Thirty-six participants were recruited and six were excluded because their performance was at chance. Participants were instructed that they were participating in a memory experiment where they were to identify new and old sentences. Participants then completed four practice items, which involved temporal but not causal relations, such as “John bought sunglasses, then John went to the beach” (AB) and “John went to the beach, then John made a sandcastle” (BC). Just as in the recognition task in the main experiment, they responded to those old sentences, as well as new sentences of the form “John bought sunglasses, then John made a sandcastle” (AC) and “John made a sandcastle, then John bought sunglasses” (CA).

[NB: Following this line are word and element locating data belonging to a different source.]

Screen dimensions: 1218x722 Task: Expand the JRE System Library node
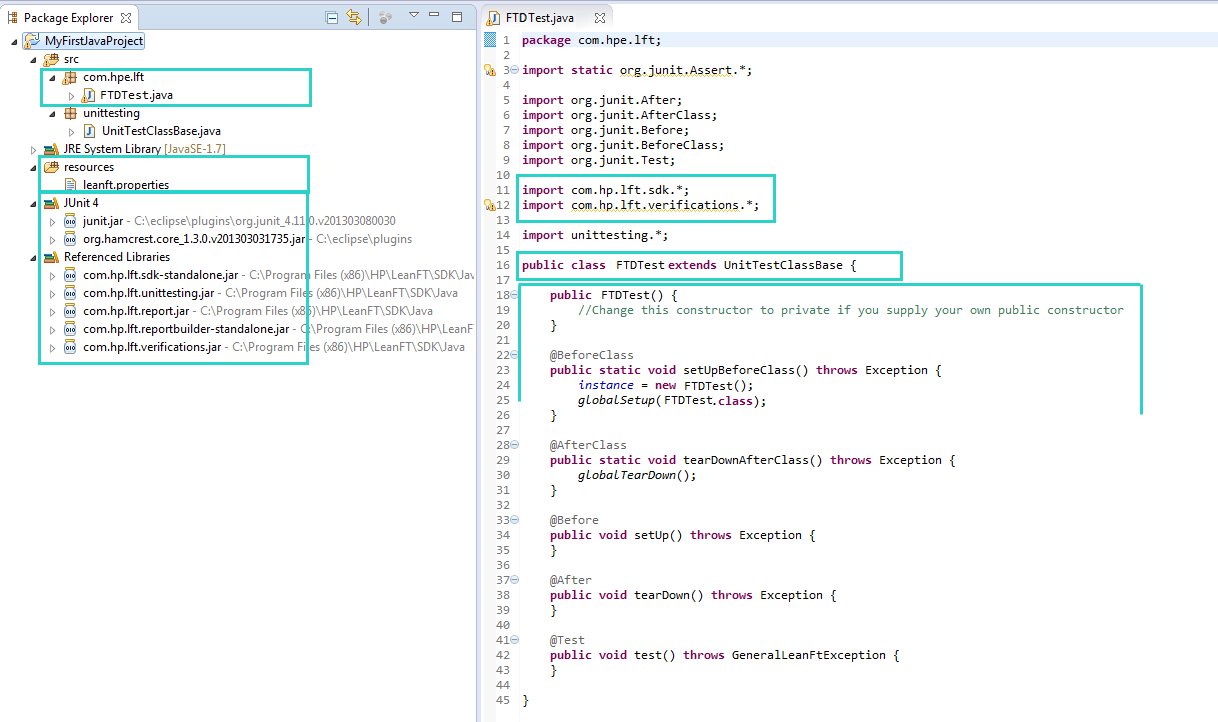[33, 149]
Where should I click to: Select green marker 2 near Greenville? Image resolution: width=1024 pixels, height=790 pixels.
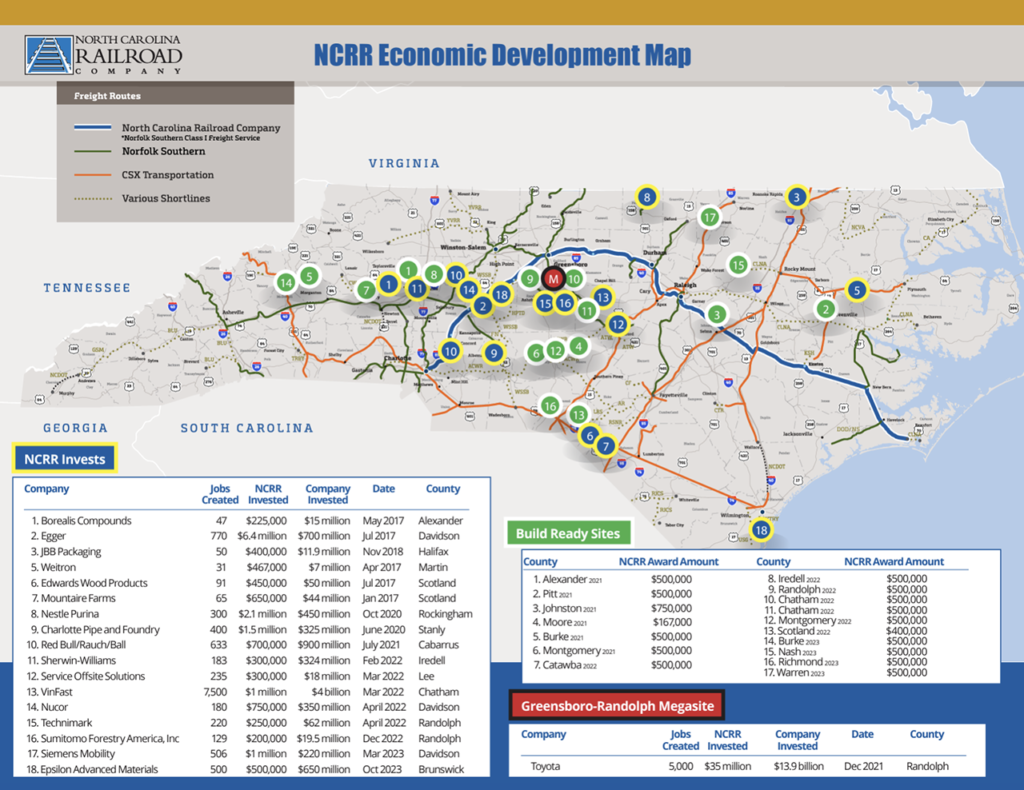(825, 309)
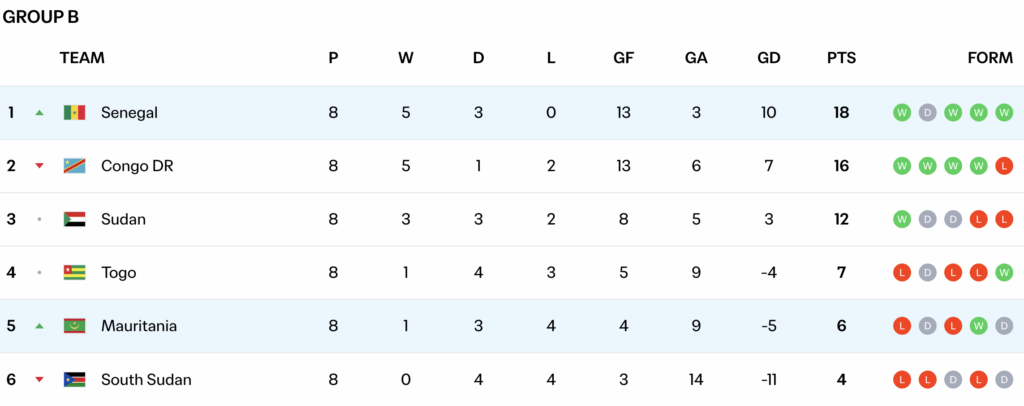Click Congo DR's red L form badge
This screenshot has width=1024, height=406.
(1004, 166)
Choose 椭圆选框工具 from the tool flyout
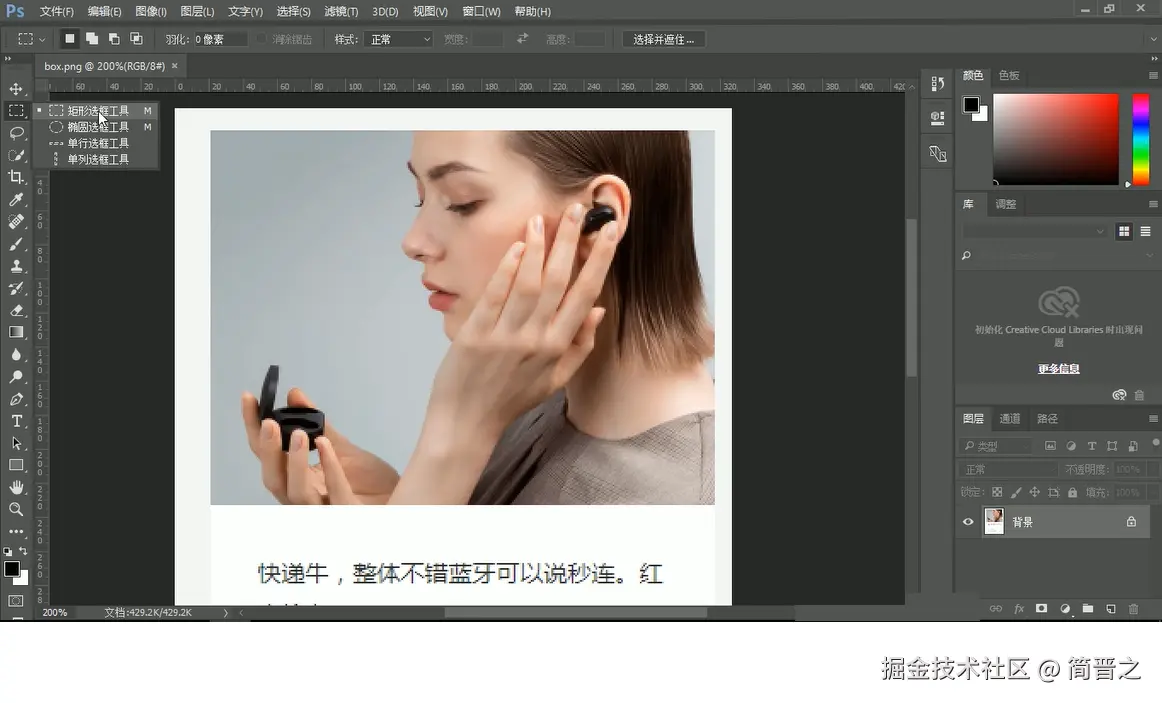Viewport: 1162px width, 703px height. coord(95,126)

Accuracy feedback was provided to ensure that any findings from the main task were not due to participants' misunderstanding the nature of the task and believing that logical implications count as old sentences.

Next, participants saw the 22 test chains from Table 1, in a random order. Each screen contained the two old sentences for each chain, with AB above BC. Participants could look at each item for up to 10 seconds or press the space bar to advance to the next item when ready. Since the old sentences included AB and BC for each of the 22 test chains used in Experiments 1 and 2, there were 44 old sentences in total.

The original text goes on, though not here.